Thursday, November 7, 2013

Self Awareness

Not my own.

I prefer to remain blissfully ignorant of much of myself. Too confusing.

But I really really REALLY love psychoanalyzing others, and who better to practice on than your own children!

See, kids are like animals. They either can't talk yet or have a hard time expressing feelings or pinpointing a pain or discomfort. Horses, of course, taught me a lot about this. We are constantly trying to feel FOR them.

Like...they're tight on this rein so something is going on with this hind leg. Or they're swishing their tail and tightening their back during this move so something about that is uncomfortable or difficult for them.

Inside every rider is a teeny veterinarian, just like inside every mom is a teeny doctor, much to the dismay of the entire community of medical professionals.

We've spent the last 5 years trying to understand how James feels. Because he's a freakishly good kid, but when he freaks out irrationally at's....irrational. And not normal kid irrational. Fact is, something is, at the very least, uncomfortable. We know that SPD causes people to be uncomfortable in their own skin. Things that should feel good to them in reality feel noxious and threatening. And it's very hard to know how to comfort someone when the traditional means are off-putting.
There are a few things that bring James immense comfort in his difficult world, that I KNOW other parents certainly don't understand. Yes. He's five years old and sleeps with a pacifier. Yes. I know he's going to need braces. He's my son. He was gonna need 'em anyway. And yes. He almost always has a specific toy in his hands at times. It's a bit odd but the alternative is a full blown panic attack, and he can handle being at school without them, so I'm not worried about the long term repercussions. Baby steps, people, baby steps.
What I worry about is: what is going on in his head and body that causes all of this behavior (the fidget, the eye rubbing, the zoning out, the incredible focus on certain things, the outbursts, the feeding and gut issues). All the therapists we've seen over the years said the same thing, "there is an element of this that will get easier as they get older and can understand you, and you, in turn, can understand them."
So I'm tucking James in two nights ago, and with one hand fussing with his eyelashes, he started this conversation:
"Mommy, you know what?"

"What, buddy?"

"Mommy, I don't want to be so itchy all the time."

"Where are you itchy?"

"I'm itchy everywhere. All the time. I'm always itchy. Eve isn't itchy all the time but I am."

"Okay kiddo, well remember all those labs we just did?"

He nods.

"In a few more weeks they're going to help us find out why you're itchy and help us make it all better, okay?"

"Okay. Mommy you know what else?"

"What, buddy?"

"I'm tired all the time. I don't want to be tired all day anymore."

I have him a big hug to hide myself tearing up and said, "okay bud. They're gonna help us with that too. And soon we'll get some new vitamins and learn what the best kind of food is for you to eat and feel all better."

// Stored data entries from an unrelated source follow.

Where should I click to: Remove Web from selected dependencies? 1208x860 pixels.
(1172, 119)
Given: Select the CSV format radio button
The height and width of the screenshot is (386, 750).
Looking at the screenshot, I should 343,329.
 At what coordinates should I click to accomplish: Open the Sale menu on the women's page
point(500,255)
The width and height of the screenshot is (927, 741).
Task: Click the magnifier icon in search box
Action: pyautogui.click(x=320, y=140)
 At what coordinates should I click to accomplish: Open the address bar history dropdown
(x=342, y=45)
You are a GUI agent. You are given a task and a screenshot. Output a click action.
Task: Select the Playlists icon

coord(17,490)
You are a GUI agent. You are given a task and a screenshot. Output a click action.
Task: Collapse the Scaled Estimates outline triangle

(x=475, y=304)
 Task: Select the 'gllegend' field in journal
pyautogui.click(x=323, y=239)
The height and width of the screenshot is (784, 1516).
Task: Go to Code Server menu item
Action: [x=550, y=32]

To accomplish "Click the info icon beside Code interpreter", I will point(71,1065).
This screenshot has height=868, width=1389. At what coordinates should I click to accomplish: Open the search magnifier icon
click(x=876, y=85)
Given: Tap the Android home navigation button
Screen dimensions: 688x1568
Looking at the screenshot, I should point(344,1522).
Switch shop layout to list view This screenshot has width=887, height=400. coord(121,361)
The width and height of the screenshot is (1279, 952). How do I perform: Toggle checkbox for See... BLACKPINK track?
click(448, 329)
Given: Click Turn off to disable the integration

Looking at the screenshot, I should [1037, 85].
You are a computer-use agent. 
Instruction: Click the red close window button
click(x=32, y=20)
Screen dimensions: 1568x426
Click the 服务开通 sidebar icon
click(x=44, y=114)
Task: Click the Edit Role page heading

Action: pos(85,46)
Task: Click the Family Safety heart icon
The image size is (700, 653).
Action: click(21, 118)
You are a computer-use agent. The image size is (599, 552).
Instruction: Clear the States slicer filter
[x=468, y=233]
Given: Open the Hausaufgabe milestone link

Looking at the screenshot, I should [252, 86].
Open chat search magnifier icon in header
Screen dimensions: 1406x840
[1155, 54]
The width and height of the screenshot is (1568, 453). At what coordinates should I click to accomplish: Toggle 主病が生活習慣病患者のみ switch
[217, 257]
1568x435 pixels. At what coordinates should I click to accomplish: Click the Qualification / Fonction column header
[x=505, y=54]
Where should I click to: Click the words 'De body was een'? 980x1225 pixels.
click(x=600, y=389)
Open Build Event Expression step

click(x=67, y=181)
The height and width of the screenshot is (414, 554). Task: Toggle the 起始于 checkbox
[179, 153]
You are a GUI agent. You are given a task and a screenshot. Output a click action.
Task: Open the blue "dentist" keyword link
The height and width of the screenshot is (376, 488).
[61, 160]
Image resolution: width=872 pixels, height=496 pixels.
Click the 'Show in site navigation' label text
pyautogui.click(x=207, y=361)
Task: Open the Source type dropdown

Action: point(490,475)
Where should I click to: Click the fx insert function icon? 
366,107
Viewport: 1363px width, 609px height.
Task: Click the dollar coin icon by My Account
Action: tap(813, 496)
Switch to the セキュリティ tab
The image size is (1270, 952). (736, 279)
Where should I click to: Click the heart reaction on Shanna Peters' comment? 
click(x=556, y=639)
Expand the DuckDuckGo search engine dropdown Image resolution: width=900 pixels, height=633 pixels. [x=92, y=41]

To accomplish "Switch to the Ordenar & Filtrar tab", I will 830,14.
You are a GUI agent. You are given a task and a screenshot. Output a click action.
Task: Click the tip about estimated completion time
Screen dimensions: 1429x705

Please God, let them help.

1 comment:

  1. Lots and lots of hugs. There is good news -your son probably has gluten (protein in wheat) and casein (protein in dairy) intolerances. My son also has SPD and the difference since we removed wheat and dairy from his diet are remarkable. He too complained about itching and having "ants in my belly", had rashes, slapped cheek look, irritability, etc.. Google "gfcf and spd" and you will find so much helpful information. It's the first line of offense for autism (and most children with autism have sensory issues). I hope you give it a chance and have as much success for James that we have had for our little boy.